A mentor to other students, Kovel has worked with both the STEM Mentors and EPASS peer mentoring programs during her time in Emory College. She has volunteered with the Emory Clinic and is currently the co-president of “Hybrid Vigor” magazine, an interdisciplinary science publication designed to integrate research from science and the arts. In addition, Kovel co-founded “The Survivor Anthology,” a publication of artistic works from the survivors of relationship abuse, sexual assault and domestic violence.
Passionate about the arts, Kovel plans to use her time in St Andrews to further understand its impact on individuals and participate in St Andrews’ own annual arts festival, On The Rocks.
Leah Neiman, from Port Jefferson, New York, is double majoring in ancient Mediterranean studies and classics. Neiman was elected to Phi Beta Kappa in fall 2016 and intends to enroll in the museum and gallery studies master’s program at St Andrews to develop her curatorial and educational skills, building upon the experience she has gained in museum education and study of ancient cultures at Emory.
“I love how museums bring past worlds back to life, and can inspire people to imagine themselves in those worlds,” Neiman says. “I want to dedicate my life to facilitating these connections as an archaeologist working closely with museum education departments.”
A Dean’s Achievement Scholar, Neiman has spent much of her time at Emory devoted to furthering her academic endeavors. Through an independent research grant, she participated in on-site archaeological research in the Sanctuary of the Great Gods, Samothrace, Greece, with Emory professor Bonna Wescoat.
She has served as co-president of the Michael C. Carlos Museum Student Guides, organized the Emory University Archaeology Festival and mentored a small group of international first-year students as an Academic Fellow. Neiman also teaches kindergarten students through Jewish Kids Groups.

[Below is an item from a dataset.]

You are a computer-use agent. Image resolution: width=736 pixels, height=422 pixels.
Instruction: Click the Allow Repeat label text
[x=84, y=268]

Neiman is excited to become a part of the St Andrews community and plans to volunteer with the Museum of St Andrews (MUSA) and their many children’s programs. Currently president of the Tap Dance Group at Emory, she plans to continue dancing as part of the Swing Dance Society at the St Andrews.
QuestBridge Scholar Jason Sell sees the Bobby Jones Program as a means of acquiring the skills to become a change agent in his community and the world. Through his psychology degree, and his time in the Community Building and Social Change (CBSC) program at Emory, Sell says that he has gained a stark perspective on the lives of struggling families and a desire to help people “particularly on issues of drug abuse and drug policy.” He intends to enroll in the master’s in management program to “expand my knowledgeability of business processes before I embark for a career in public policy.”
One of Sell’s recommenders said that among his greatest personal strengths are his “motivation and his persistence. He rolls up his sleeves and gets to work.” This approach is obvious in the activities he has participated in on campus.
Elected to Phi Beta Kappa, he has research experience in psychology, served as president of the Emory QuestBridge Scholars, and is currently a Fellow at the Center for the Study of the Presidency and Congress, where he lobbies lawmakers to devote more attention to public health approaches to drug abuse treatment. Sell was invited to return to the CBSC program for a second year as a project manager.
Sell, a native of Oklahoma City, Oklahoma, has previously visited Dundee, Scotland, as part of Emory’s Cross Cultural Psychology program. He hopes to be able to reengage with communities like the one he encountered in Dundee during his year at St Andrews. Sell says that the thing he reflected on most during his previous stint was “the kindness, generosity and warmth of the people in Scotland, and how easily it started to feel like home.”
In addition to the four winners, Eli Patt and Cameron Frostbaum were named alternates. Earlier this month, the University of St Andrews announced that their finalists – Rachel Dinsdale, Caitlin Macdonald, Ruaraidh MacIver and Erin Phillips – would be joining the Emory community in August as Bobby Jones Scholars.